A theoretical model on the effective stagnant thermal conductivity of an adsorbent embedded with a highly thermal conductive material

Abstract

The effective stagnant thermal conductivity of an adsorbent bed plays an important role in the system performance of adsorption cooling systems and other applications. It is proposed that embedding the adsorbent with a highly thermal conductive material by forming a coating layer on the adsorbent molecules could increase the overall heat transfer rate resulting in a higher COP and SCP. A theoretical model based on the area-contact approach was developed in this study to predict the effective stagnant thermal conductivity of a surface coated porous material. This modified area-contact model can also be employed in different applications where surface coated porous materials are used.
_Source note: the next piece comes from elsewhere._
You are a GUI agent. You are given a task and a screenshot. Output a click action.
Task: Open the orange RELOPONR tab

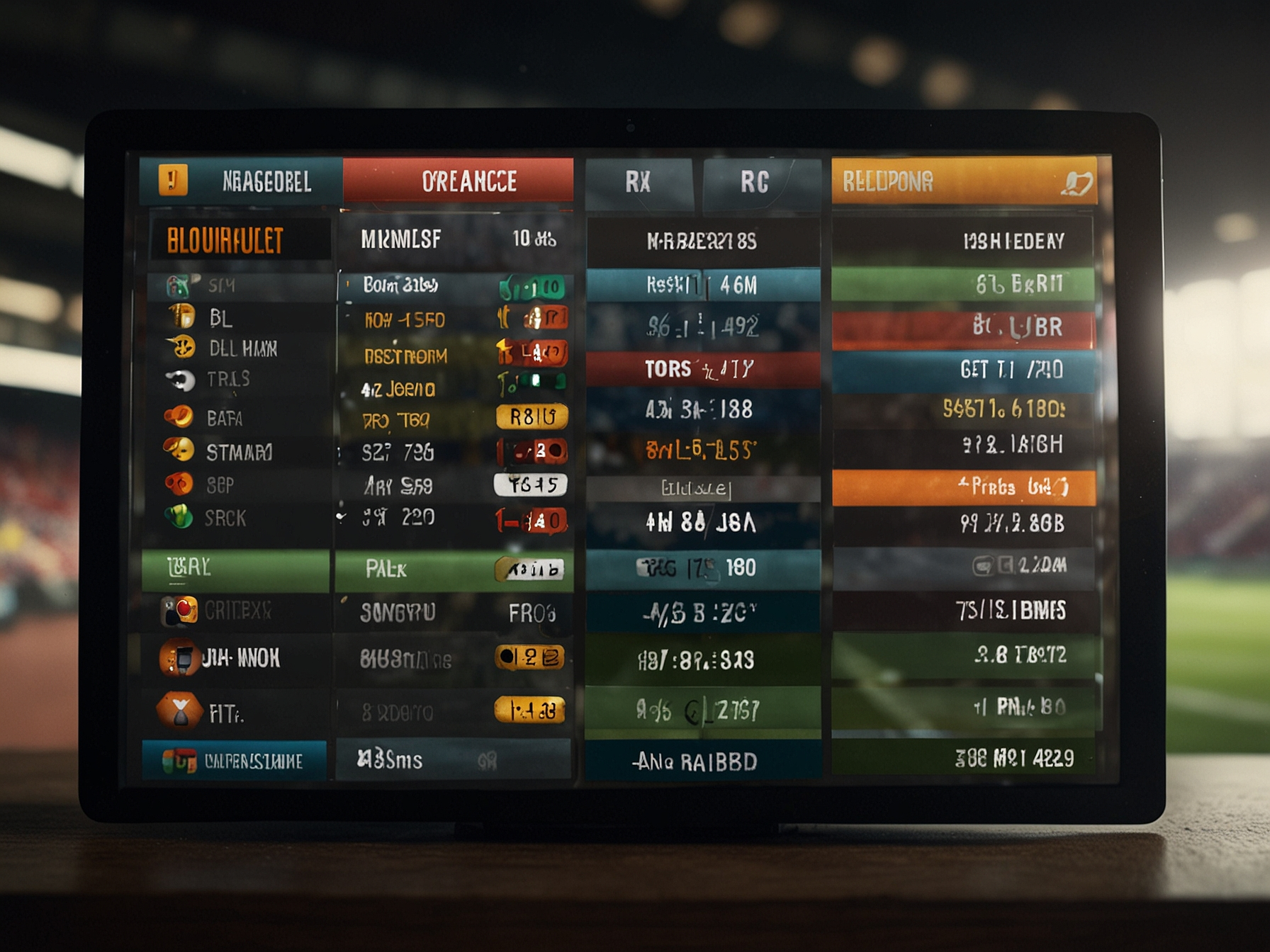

It was found that the coating layer thickness, c, the solid/fluid thermal conductivity ratio, λ, and the porosity, ϕ, are factors that can affect the effective stagnant thermal conductivity. When λ=103, the effective stagnant thermal conductivity was improved by about 4.3 times for ϕ=0.4 and 9.7 times for ϕ=0.8 with a deformed factor, α=0.002 and a coating layer thickness, c=0.05. An FEM simulation model was built showing that the modified area contact model has better agreement with the simulation result than the area contact model. It is suggested that this modified area contact model can be applied to predict the effective stagnant thermal conductivity of a surface coated porous material.